United States · Washington

Share certificate requirements for a Washington corporation

RCW 23B.06.250 and 23B.06.260 govern share certificates in Washington. The MBCA-based statute permits both certificated and uncertificated shares with familiar content requirements.

Governing statute
Washington Business Corporation Act, RCW Title 23B
RCW 23B.06.250Form and content of certificates
RCW 23B.06.260Shares without certificates
RCW 23B.06.270Restriction on transfer of shares and other securities
RCW 23B.07.020Restrictions on issuance and reacquisition
At a glance
  • Washington uses the MBCA's two-section structure: § 23B.06.250 for certificated, § 23B.06.260 for uncertificated
  • Required content: corporation name, state of incorporation, shareholder name, class and number of shares
  • Two officer signatures required; facsimile permitted
  • Uncertificated shares: corporation sends written notice to holder within a reasonable time after issuance
  • Transfer restrictions under § 23B.06.270, conspicuous notation required for enforcement

Certificated shares (§ 23B.06.250)

RCW 23B.06.250 prescribes the content of a certificated share in Washington:

  • The name of the issuing corporation and the state of its incorporation
  • The name of the person to whom the certificate is issued
  • The number and class of shares represented, and the designation of the series
  • The par value, or that the shares are without par value
  • If the corporation has more than one class or series, a statement of the relative rights, preferences, and limitations (or that they are available on request)
  • Two officer signatures (manual or facsimile)
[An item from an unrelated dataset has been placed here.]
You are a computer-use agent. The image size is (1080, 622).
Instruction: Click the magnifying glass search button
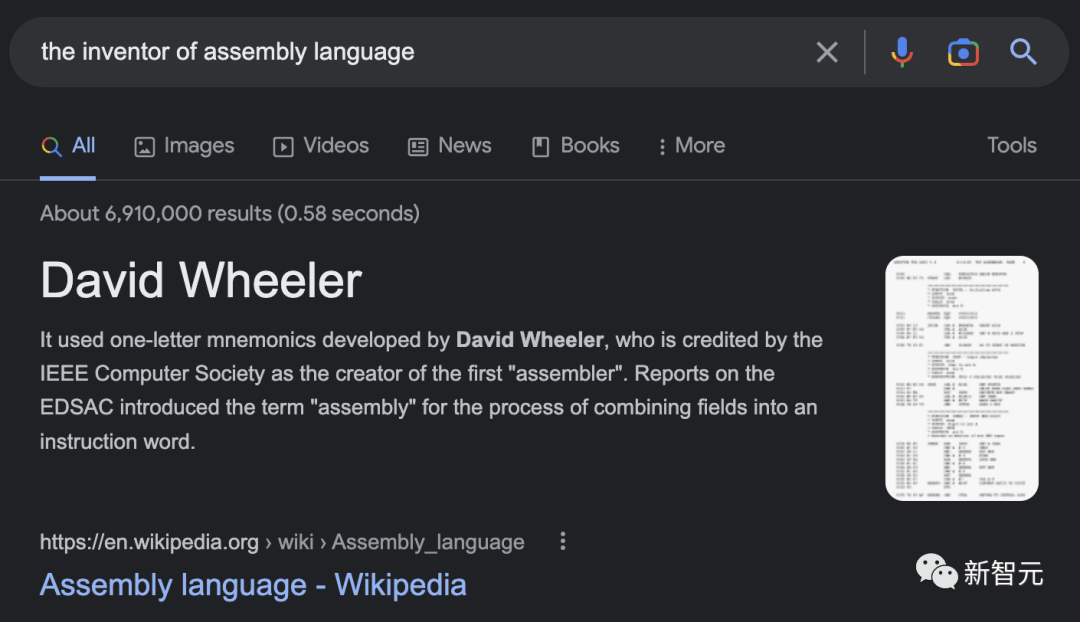pos(1023,52)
Uncertificated shares (§ 23B.06.260)

Washington permits the issuance of uncertificated shares under § 23B.06.260. Where uncertificated shares are issued, the corporation must, within a reasonable time after the issuance, send the holder a written notice containing:

  • The information that would have appeared on a certificate (corporation name, holder name, class and number of shares, etc.)
  • Any restrictions on transfer
  • The rights, preferences, and limitations of the class (or a statement that they are available on request)

Many Washington corporations now issue uncertificated stock from inception, particularly tech corporations in the Seattle area.
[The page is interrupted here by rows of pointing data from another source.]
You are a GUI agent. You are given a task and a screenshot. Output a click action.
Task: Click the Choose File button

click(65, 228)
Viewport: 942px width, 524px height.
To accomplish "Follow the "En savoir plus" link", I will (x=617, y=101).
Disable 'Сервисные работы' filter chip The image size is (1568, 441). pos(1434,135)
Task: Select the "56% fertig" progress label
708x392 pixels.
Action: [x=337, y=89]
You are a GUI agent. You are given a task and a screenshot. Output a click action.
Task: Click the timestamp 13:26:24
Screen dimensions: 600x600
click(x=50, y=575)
Transfer restrictions (§ 23B.06.270)

Washington § 23B.06.270 follows the MBCA approach. A restriction on the transfer of shares is valid and binding on the corporation, its shareholders, and any transferee with notice. Notice is established by conspicuous notation on a certificate, or by written notice for uncertificated shares.
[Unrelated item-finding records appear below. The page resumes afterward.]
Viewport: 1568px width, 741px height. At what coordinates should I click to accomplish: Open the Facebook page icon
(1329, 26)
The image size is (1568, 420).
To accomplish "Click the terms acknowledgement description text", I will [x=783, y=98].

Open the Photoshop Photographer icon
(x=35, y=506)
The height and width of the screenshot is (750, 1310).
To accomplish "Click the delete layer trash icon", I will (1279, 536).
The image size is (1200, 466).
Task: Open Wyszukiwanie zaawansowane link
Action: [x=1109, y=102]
Common Washington legends include securities-law hold-period legends (Rule 506 / state blue-sky), buy-sell agreement references, and vesting/repurchase legends for stock issued under equity incentive plans.

Replacement and reissuance

Lost certificates are replaced under RCW 23B.06.260, which incorporates Article 8 of the Uniform Commercial Code (as adopted in Washington). The standard procedure applies: affidavit of loss, indemnity bond (often calibrated to the value of the shares), payment of a reasonable fee, and any other reasonable requirements the corporation imposes.